Australian animators are as busy as bees
‘Maya the Bee 3: The Golden Orb.’
While most live-action production has shutdown, an army of more than 250 animators from Flying Bark Productions are working remotely across Sydney and in other states on a TV series and two feature films.
The production company owned by Belgium-based Studio 100 delivered the 100% Wolf feature to Universal Pictures at the end of last year and is working on the eponymous series which will premiere on the ABC and Germany’s Super RTL after the film is released in cinemas.
Flying Bark is doing the service work on two other features, Maya The Bee 3 – The Golden Orb and Mia & Me – The Hero of Centopia, both co-productions between Brian Rosen and Su Armstrong’s Studio B Animation and Studio 100 Media.
“This is a terribly challenging time for everyone in the screen industry; however we are fortunate to be able to relocate our business to a remote pipeline, albeit an incredibly complicated logistical exercise,” Barbara Stephen, Flying Bark Productions MD and CEO of content, Studio 100 International, tells IF.
“Both parts of our business – independent production and animation services – are continuing. Our co-production models do present obstacles as we are reliant on a few companies to be effective in their own remote setups while adhering with their governments’ instructions, which are of course changing all the time.
“Nothing has ground to a halt to date so we are feeling hopeful all our teams can continue work. Studio 100, our broadcast partners and clients from around the world have been extremely supportive in our efforts to maintain a workflow, without which we couldn’t have saved these jobs.”
Flying Bark is looking to hire several new creative roles and by the end of this year expects its Sydney office to grow to 300.
‘100% Wolf’ TV series.
Its new Los Angeles-based studio headed by chief creative director Ian Graham continues to expand, although the team there is in lock-down.
Rosen tells IF: “Our animated films with Studio B are still in production with everyone working from home and sending into the mainframe for the director to review and give notes. All that takes a bit longer, but at least we are still going.”
Produced by Studio B Animation’s Tracy Lenon and directed by Noel Cleary, Maya the Bee 3: The Golden Orb is scripted by Fin Edquist, adapted from a German novel by Waldemar Bonsels published in 1912.

*Directions for this task*.
Write the next part of the article about Australian animators working remotely, picking up after its final sentence. The material after this has nothing to do with the article about Australian animators.

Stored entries
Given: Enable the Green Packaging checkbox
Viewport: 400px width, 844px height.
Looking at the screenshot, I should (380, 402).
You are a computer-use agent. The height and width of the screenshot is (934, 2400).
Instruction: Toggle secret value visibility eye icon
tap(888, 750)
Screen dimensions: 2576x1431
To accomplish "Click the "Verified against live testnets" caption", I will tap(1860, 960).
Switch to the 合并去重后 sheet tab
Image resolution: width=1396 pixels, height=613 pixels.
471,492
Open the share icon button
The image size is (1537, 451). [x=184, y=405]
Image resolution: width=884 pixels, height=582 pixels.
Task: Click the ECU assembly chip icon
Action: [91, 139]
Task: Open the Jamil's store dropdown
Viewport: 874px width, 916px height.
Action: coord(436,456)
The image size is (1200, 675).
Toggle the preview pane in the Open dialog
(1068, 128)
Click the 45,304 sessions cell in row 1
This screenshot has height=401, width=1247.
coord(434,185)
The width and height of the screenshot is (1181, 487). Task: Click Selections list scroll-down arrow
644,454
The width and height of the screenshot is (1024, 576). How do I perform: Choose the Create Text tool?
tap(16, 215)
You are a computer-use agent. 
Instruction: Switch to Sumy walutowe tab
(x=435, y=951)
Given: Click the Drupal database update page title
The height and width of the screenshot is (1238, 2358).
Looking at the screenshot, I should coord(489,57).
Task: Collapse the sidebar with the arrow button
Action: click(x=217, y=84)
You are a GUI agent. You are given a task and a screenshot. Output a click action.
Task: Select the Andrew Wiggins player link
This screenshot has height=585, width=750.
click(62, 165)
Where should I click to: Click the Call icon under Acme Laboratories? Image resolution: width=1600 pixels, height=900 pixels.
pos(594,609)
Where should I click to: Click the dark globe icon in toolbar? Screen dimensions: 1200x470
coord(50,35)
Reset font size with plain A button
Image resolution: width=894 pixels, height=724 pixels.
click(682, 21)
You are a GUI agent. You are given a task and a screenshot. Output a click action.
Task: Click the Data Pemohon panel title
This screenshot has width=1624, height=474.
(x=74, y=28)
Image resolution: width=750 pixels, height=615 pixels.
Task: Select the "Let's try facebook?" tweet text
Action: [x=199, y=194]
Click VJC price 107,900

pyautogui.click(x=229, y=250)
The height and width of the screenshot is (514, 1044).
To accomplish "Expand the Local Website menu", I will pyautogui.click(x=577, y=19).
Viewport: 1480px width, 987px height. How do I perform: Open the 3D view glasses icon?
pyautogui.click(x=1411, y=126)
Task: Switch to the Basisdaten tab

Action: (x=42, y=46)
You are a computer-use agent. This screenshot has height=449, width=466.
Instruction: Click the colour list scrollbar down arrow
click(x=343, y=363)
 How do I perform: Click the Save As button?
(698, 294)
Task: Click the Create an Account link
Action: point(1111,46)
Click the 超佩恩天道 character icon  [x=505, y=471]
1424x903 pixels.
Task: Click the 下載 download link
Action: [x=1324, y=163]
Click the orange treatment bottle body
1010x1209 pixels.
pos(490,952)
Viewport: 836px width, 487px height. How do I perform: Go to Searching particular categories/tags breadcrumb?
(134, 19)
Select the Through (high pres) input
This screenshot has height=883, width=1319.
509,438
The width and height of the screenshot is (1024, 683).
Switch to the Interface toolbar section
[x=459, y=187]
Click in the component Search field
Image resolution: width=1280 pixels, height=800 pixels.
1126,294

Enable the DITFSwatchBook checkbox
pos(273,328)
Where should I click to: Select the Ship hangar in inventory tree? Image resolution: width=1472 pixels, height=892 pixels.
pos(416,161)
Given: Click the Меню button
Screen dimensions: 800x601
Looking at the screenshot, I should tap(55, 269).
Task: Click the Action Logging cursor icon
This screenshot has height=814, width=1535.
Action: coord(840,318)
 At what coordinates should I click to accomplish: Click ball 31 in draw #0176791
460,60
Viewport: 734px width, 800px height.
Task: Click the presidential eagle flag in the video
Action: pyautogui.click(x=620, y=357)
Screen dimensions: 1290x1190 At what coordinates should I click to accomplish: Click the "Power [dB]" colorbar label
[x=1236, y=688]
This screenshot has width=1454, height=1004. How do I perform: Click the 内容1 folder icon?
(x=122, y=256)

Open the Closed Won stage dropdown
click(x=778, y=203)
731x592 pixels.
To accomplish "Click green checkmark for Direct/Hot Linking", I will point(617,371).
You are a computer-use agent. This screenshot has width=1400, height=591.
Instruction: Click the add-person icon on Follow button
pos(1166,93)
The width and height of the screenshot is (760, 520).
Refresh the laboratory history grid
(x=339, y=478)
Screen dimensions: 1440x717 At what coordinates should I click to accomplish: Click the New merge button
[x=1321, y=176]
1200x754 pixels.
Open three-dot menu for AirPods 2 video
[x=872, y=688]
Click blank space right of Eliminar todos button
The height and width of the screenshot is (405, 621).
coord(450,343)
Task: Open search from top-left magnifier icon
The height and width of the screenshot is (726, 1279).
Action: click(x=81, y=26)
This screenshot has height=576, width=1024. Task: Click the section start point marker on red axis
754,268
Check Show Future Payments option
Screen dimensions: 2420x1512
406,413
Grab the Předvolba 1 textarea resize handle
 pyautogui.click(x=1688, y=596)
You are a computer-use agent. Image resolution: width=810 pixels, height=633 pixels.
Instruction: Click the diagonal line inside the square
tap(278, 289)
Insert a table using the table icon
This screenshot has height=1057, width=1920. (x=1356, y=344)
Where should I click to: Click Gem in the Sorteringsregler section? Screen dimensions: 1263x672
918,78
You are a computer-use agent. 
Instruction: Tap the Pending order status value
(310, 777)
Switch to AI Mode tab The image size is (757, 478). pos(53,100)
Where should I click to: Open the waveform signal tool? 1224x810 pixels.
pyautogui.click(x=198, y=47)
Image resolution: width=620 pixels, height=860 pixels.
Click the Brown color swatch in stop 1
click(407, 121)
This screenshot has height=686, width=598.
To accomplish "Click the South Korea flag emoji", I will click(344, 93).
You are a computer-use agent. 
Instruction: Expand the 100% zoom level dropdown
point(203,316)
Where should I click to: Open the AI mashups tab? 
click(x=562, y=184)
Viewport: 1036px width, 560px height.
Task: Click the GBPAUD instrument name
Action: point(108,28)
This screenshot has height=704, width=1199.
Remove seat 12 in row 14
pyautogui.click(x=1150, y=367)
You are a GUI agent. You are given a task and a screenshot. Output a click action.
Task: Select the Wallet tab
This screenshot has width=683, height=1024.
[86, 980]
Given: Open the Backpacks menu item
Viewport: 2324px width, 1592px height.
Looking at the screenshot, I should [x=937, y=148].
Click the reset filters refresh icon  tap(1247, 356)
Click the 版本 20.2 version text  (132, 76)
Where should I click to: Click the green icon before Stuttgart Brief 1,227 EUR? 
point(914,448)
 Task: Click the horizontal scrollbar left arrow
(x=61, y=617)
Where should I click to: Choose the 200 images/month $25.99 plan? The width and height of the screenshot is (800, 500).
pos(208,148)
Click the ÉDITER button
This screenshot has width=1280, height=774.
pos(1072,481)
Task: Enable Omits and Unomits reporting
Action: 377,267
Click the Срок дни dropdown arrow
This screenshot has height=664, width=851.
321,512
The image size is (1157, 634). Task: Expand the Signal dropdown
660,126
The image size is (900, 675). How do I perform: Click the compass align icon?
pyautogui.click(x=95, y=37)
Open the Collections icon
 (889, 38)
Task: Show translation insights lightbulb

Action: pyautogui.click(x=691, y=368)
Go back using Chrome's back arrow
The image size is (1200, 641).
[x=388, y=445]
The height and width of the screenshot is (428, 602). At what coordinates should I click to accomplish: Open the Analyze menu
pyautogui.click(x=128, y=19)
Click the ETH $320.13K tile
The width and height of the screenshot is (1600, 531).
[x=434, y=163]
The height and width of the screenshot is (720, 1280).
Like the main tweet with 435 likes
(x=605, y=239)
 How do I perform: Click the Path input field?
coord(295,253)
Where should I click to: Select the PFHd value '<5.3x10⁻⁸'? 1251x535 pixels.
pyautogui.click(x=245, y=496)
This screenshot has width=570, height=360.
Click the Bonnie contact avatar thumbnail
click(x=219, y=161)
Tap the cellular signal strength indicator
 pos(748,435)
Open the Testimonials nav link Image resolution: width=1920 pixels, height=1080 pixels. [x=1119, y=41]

*Answer area*.
The stories revolve around the bee named Maya and her friends Willy the bee, Flip the grasshopper, her teacher Mrs. Cassandra and myriad other insects and creatures, and follow Maya’s development from an adventurous youngster to a responsible adult member of bee society.
The first film in the franchise was a hit in Europe, grossing more than $40 million and selling 1.2 million tickets in France and 860,000 in Germany.
Directed by Adam Gunn, Mia & Me – The Hero of Centopia is a three way co-production with Studio B Animation, Studio 100 and Studio 56 in India.
Based on an original story by Fin Edquist, Tess Meyer and Germany’s Gerhard Hahn, the plot follows Mia, a teenager who, following the death of her parents, is given a game made by her father: A big book called The Legend of Centopia. Inside is magical runic writing and a password, which read backwards, allows Mia to travel to the magical world of Centopia.
Rosen and Armstrong are also developing a feature based on Morris Gleitzman’s young adult book Two Weeks With The Queen, which has sold more than 1 million copies and has been staged as a play by the Sydney Theatre Company, the National Theatre in the UK and in the US, Japan and New Zealand.
The protagonist is 12-year-old Colin, who is on a mission: He wants to speak to the Queen about his brother Luke, who has cancer. Cousin Alistair would like to help but stress brings on his dandruff, so Colin unlocks the back door and heads out alone.
“It has an international following and has been on the school reading list here in Australia for over 20 years,” says Rosen.